West Palm Beach accueille une exposition exceptionnelle consacrée à l’âge d’or de la peinture néerlandaise, avec des œuvres majeures de Rembrandt et de ses contemporains. La collection Leiden, habituellement conservée dans des musées du monde entier, s’expose jusqu’au 29 mars 2026 au Norton Museum of Art, offrant un aperçu unique de la vie et de l’art au XVIIe siècle.
L’exposition présente plus de 70 œuvres de 27 artistes, organisées en 11 sections thématiques explorant les ateliers d’artistes, la vie quotidienne, les jeux, la musique, ainsi que des scènes historiques tirées de la Bible, de la mythologie et des allégories. Parmi les pièces maîtresses, on retrouve trois tableaux de Rembrandt issus de sa première série sur les cinq sens : « Patient inconscient (allégorie de l’odorat) », « Allégorie du toucher » et « Allégorie de l’audition ». Ces œuvres, réalisées alors que l’artiste n’avait que 18 ans, témoignent d’un talent exceptionnel et d’une capacité à saisir la complexité humaine.
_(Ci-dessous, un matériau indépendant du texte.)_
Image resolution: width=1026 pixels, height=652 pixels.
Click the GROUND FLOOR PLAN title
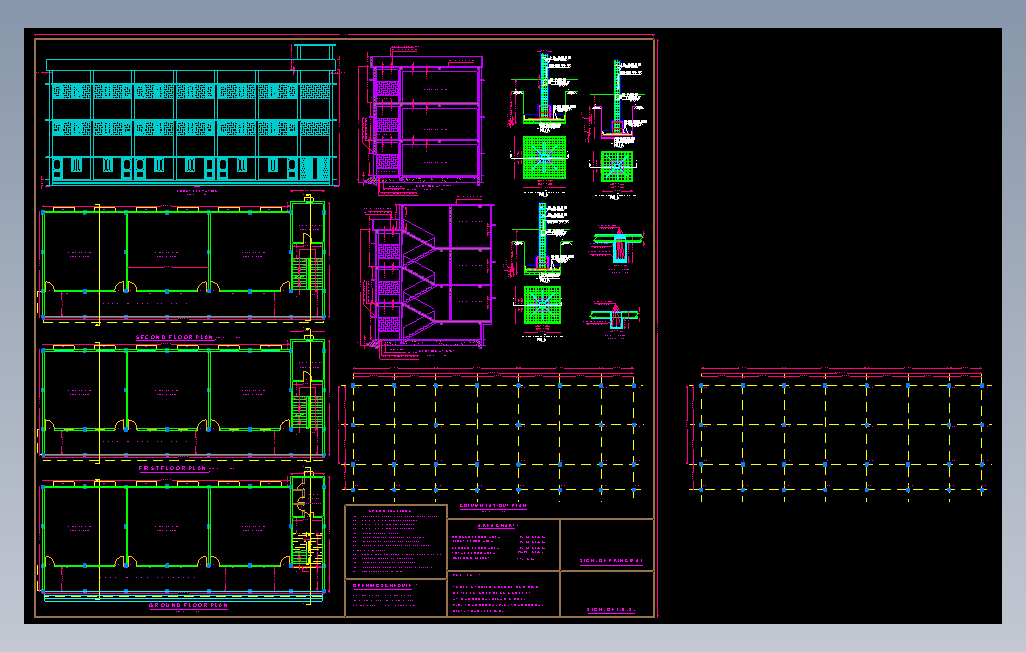pyautogui.click(x=188, y=605)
Dans « Patient inconscient (allégorie de l’odorat) », Rembrandt dépeint une scène animée où une infirmière tente de réveiller un homme évanoui à l’aide de sels odorants, sous le regard d’un chirurgien-barbier richement vêtu. Chaque personnage est dépeint avec une individualité frappante, leurs expressions faciales révélant des histoires et un humour subtil. Rembrandt a peint plus de 50 autoportraits, une véritable chronique de sa vie et une exploration constante de son propre être. L’exposition présente notamment « Autoportrait aux yeux ombrés », réalisé à l’âge de 23 ans, ainsi que « Buste d’un vieillard barbu », empreint d’une compassion profonde.
L’exposition ne se limite pas à Rembrandt. Elle met également en lumière l’œuvre de Carel Fabritius, élève de Rembrandt, avec son tableau saisissant « Agar et l’ange » (1645). Cette œuvre, l’une des cinq seules représentations de cette histoire encore existantes, témoigne de la grandeur d’un artiste tragiquement disparu à l’âge de 32 ans lors d’une explosion à Delft en 1654. D’autres artistes néerlandais importants, tels que Jan Steen, Frans van Mieris, Frans Hals et Jan Lievens, sont également représentés.
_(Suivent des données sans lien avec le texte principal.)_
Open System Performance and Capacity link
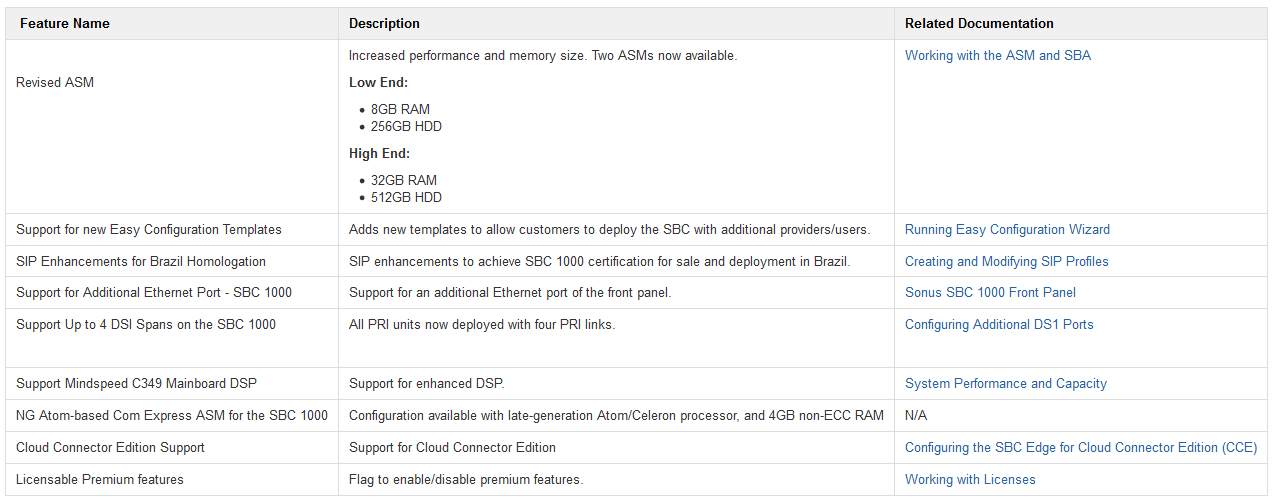 [x=1005, y=384]
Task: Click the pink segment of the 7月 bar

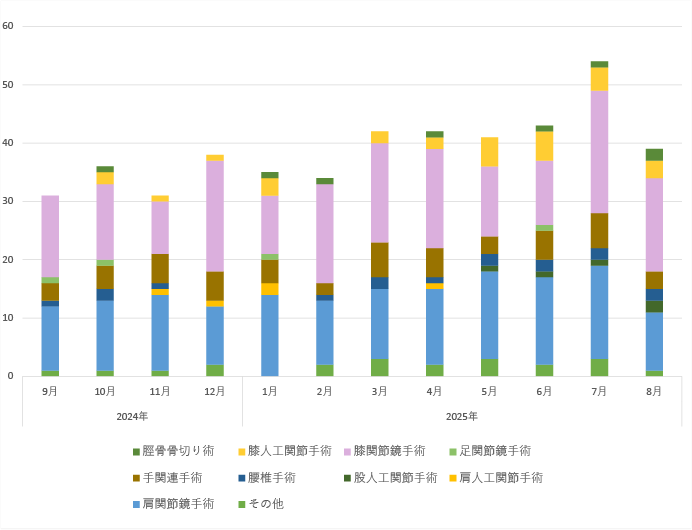Action: [x=599, y=151]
La collection Leiden, qui constitue le cœur de l’exposition, est la propriété privée du Dr. Thomas S. Kaplan et de sa femme Daphné. Au cours des vingt dernières années, ils ont acquis plus de 220 peintures et dessins d’artistes hollandais du XVIIe siècle, dans le but de rendre ces œuvres accessibles au public mondial. Depuis 2017, des sélections de la collection ont été exposées dans des musées prestigieux tels que le Louvre à Paris, le Louvre Abu Dhabi, et des institutions à Pékin, Shanghai, Moscou et Saint-Pétersbourg.
L’essor de la peinture néerlandaise au XVIIe siècle est étroitement lié à l’expansion de l’empire colonial néerlandais, grâce à la Compagnie néerlandaise des Indes orientales (fondée en 1602) et à la Compagnie des Indes occidentales (fondée en 1621). L’année 2025 marquera le 400e anniversaire de la fondation de l’île de Manhattan par les Néerlandais, alors appelée Nouvelle Amsterdam. L’exposition, présentée dans un cadre élégant avec des murs bordeaux et un éclairage soigné, invite à la contemplation et à la découverte de cet âge d’or de l’art.
À noter que le Dr. Kaplan mettra aux enchères chez Sotheby’s le 4 février 2026 un dessin remarquable de Rembrandt, « Jeune lion au repos », dont les bénéfices seront intégralement reversés à Panthera, une organisation dédiée à la conservation des grands félins. L’estimation de vente se situe entre 15 et 20 millions de dollars américains.